A lot of it centers around your definition of justice, and your definition of peace. Justice for who? And peace for who? I'm not here to offer answers, because I still grapple with these questions as well. But I do think that they are very closely linked in Christian Scripture. The Hebrew prophets speak of God as a God of justice, and remind us that those who follow God must seek justice. They also remind us that God is a God of peace, and His greatest gift to us, is peace (the Hebrew word is shalom, which connotes a lot more than just the absence of conflict).

Perhaps in the West, we've become used to the idea of justice as involving prosecution, adversarial litigation, judgment, punishment. After coming to power at the end of apartheid, Mandela established the Truth & Reconciliation Commission, as a way to establish peace. Those who submitted themselves to the Commission's jurisdiction and confessed their guilt before their victims and their families, were granted immunity from prosecution. Those who did not, remained subject to criminal prosecution for their crimes committed during apartheid. Not everyone was a fan, of course. Some believe that confession is not expungement and it does not compensate the victims for what was done.
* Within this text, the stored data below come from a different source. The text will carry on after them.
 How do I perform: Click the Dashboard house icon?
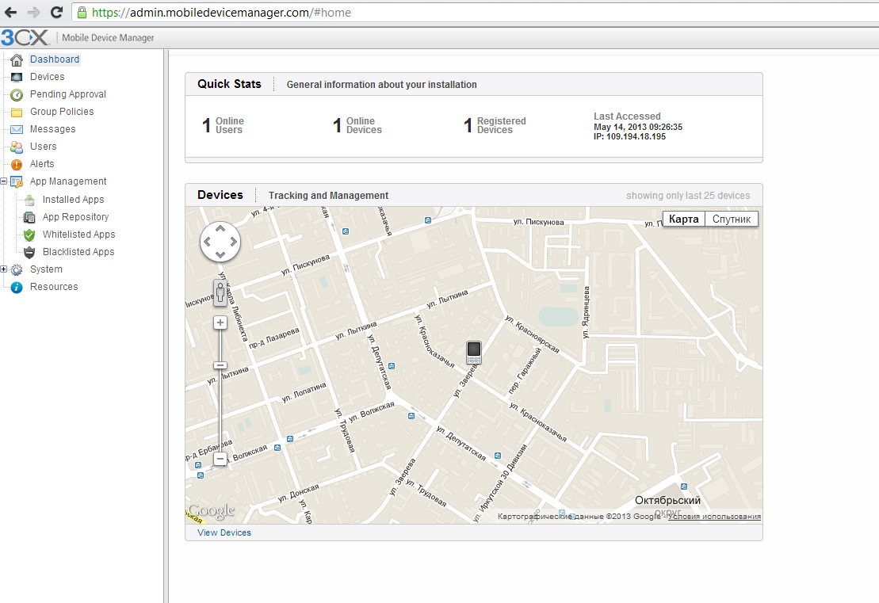click(16, 59)
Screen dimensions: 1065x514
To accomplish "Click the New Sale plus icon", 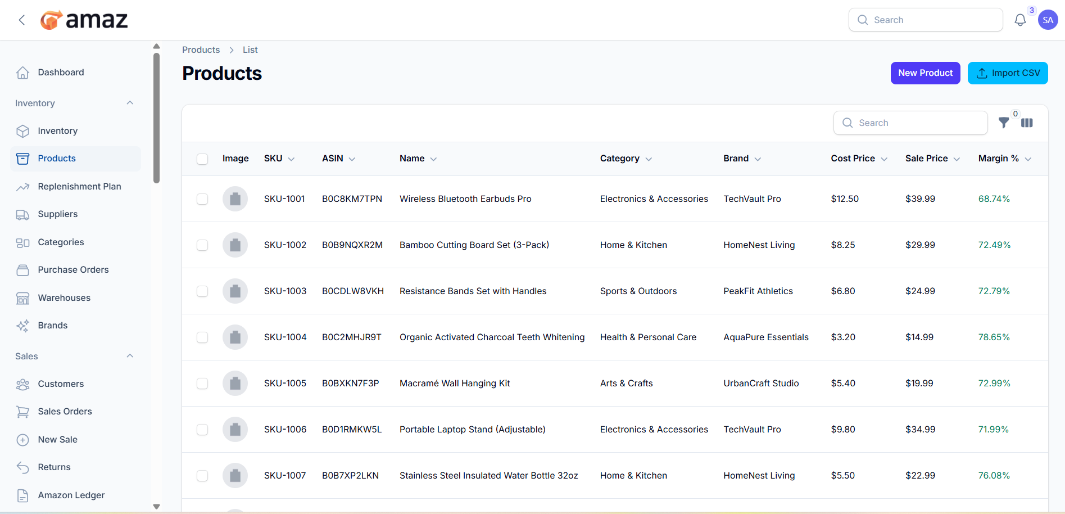I will pos(22,440).

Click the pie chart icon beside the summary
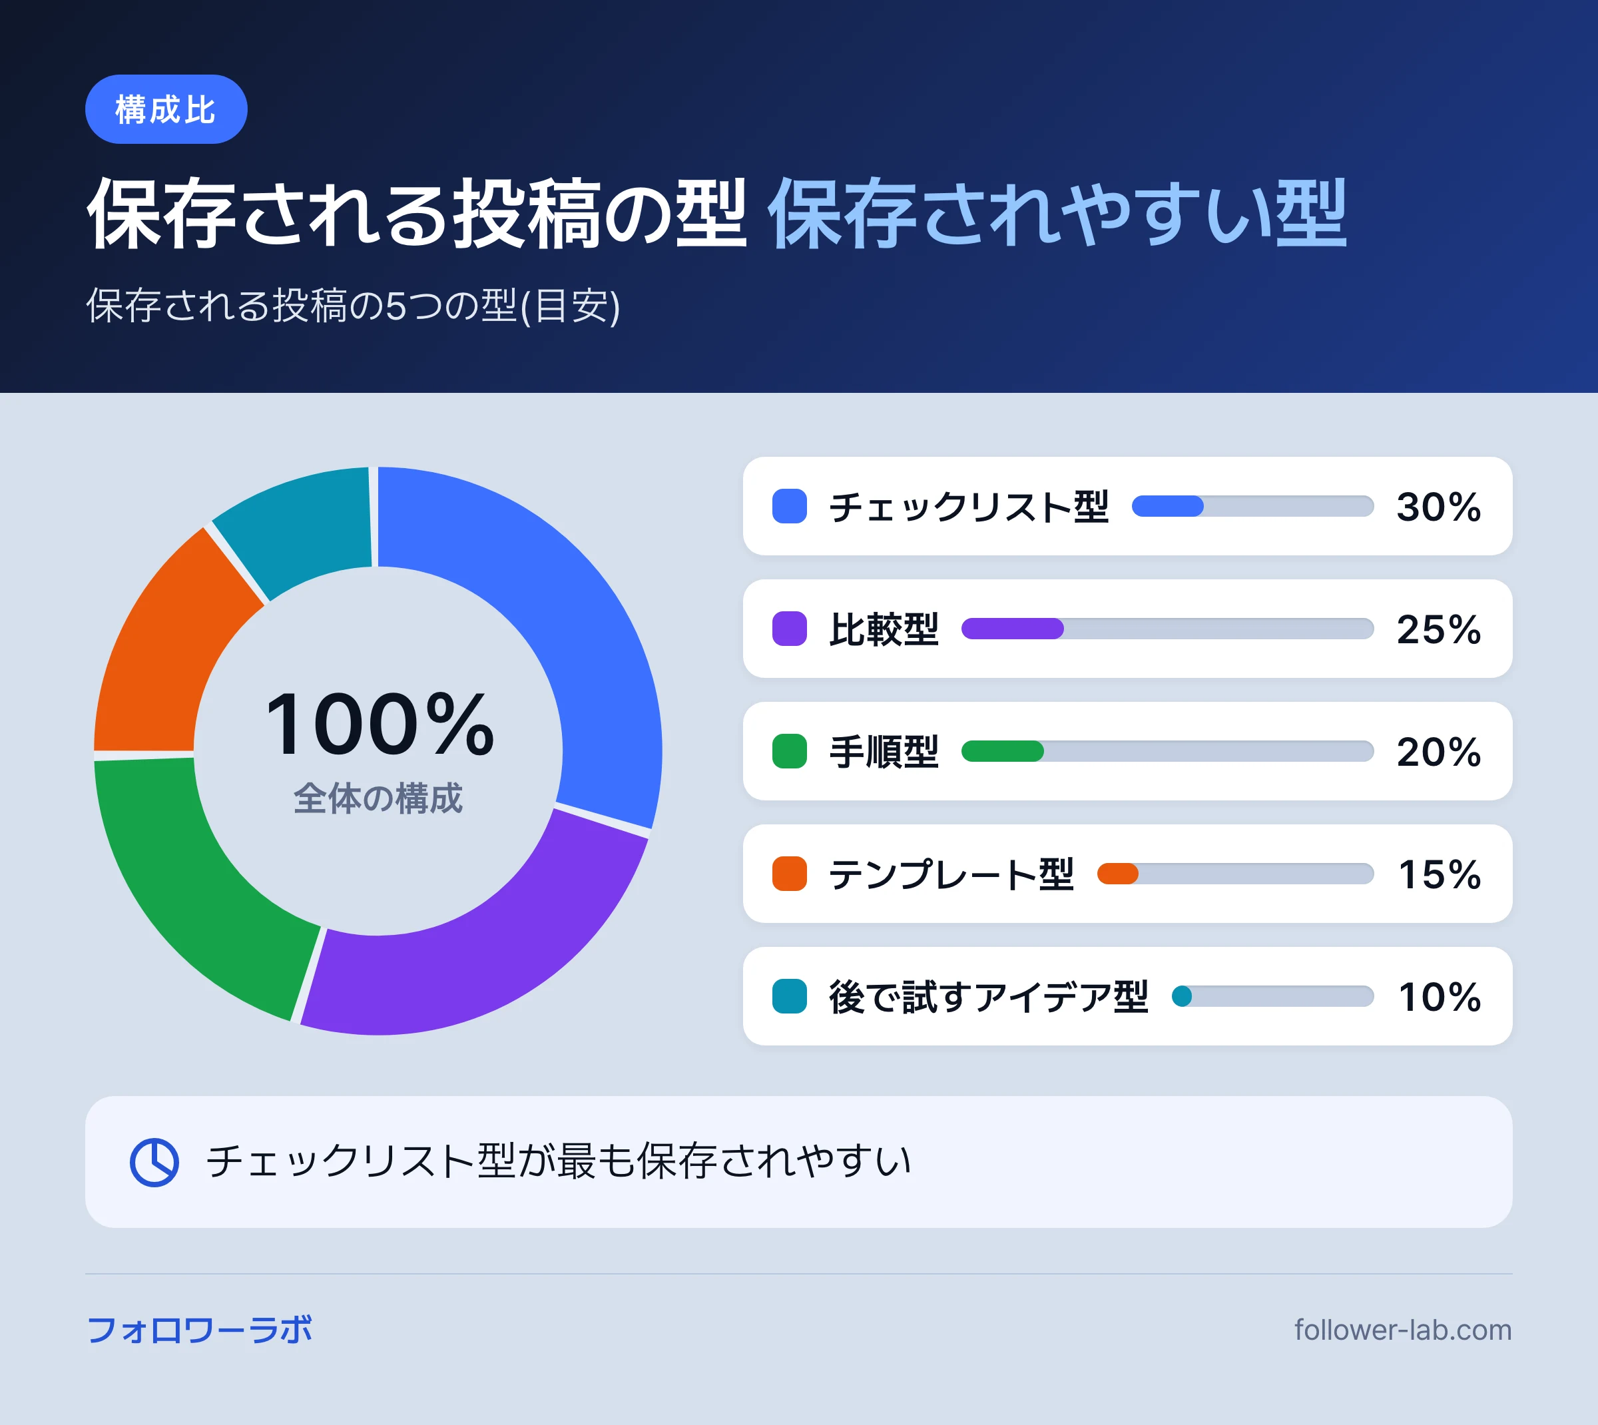pos(153,1162)
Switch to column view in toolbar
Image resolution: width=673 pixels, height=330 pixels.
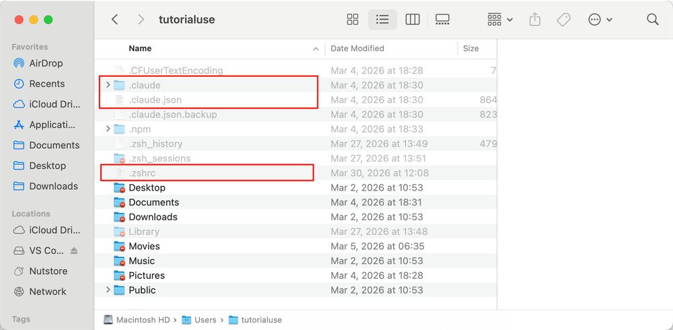413,20
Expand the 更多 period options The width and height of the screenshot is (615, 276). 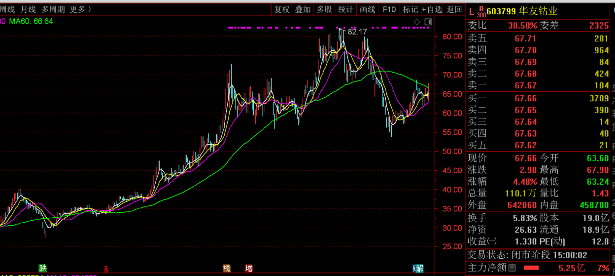80,9
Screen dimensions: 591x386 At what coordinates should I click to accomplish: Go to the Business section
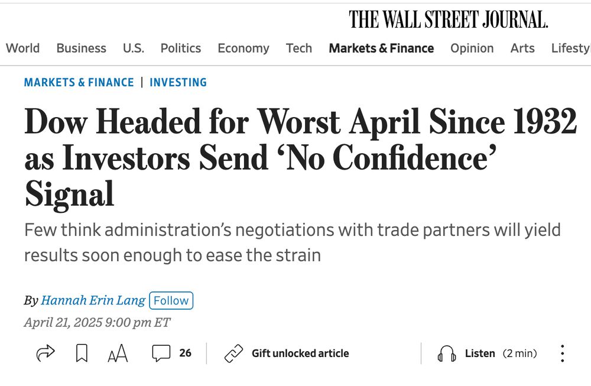(81, 48)
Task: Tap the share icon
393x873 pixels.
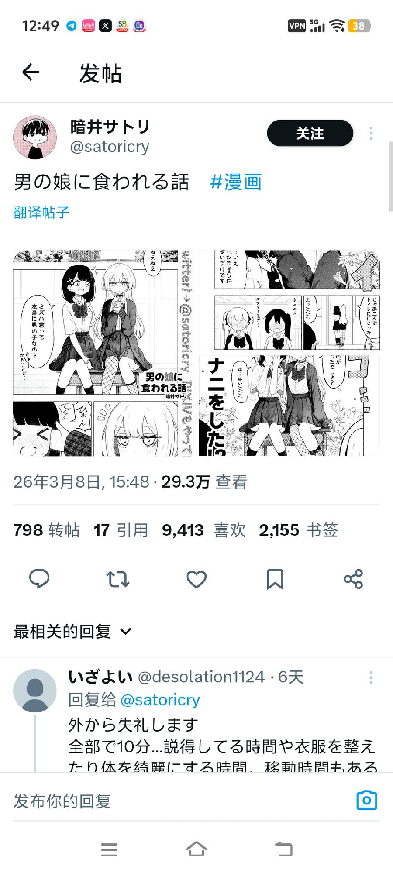Action: [354, 579]
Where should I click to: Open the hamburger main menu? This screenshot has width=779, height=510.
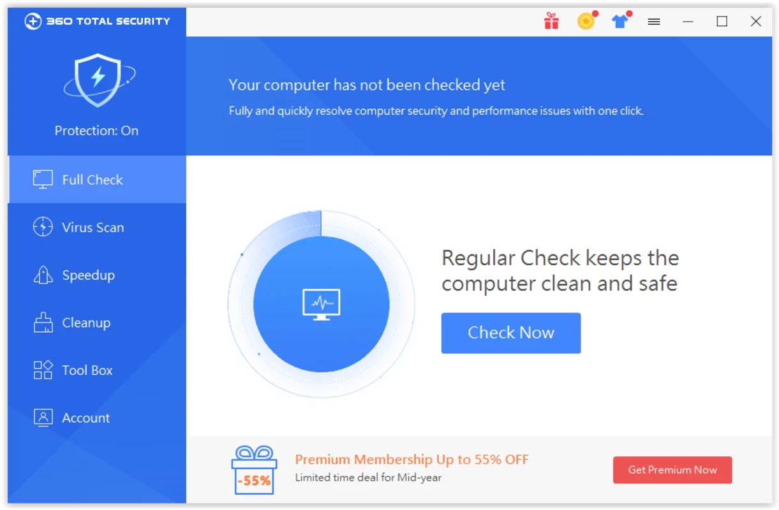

I don't have any answers. I believe in justice, and I believe in peace. Above belief in these principles or concepts, I believe in Jesus, and in faith I believe that somehow He has the answers. Naive, simplistic, perhaps. But no one has shown me a better hope for humanity (saying that there is no hope, or that humanly-wrought inhumanity will always exist, may be construed as realism, but I wonder if it isn't just fatalism in a softer guise).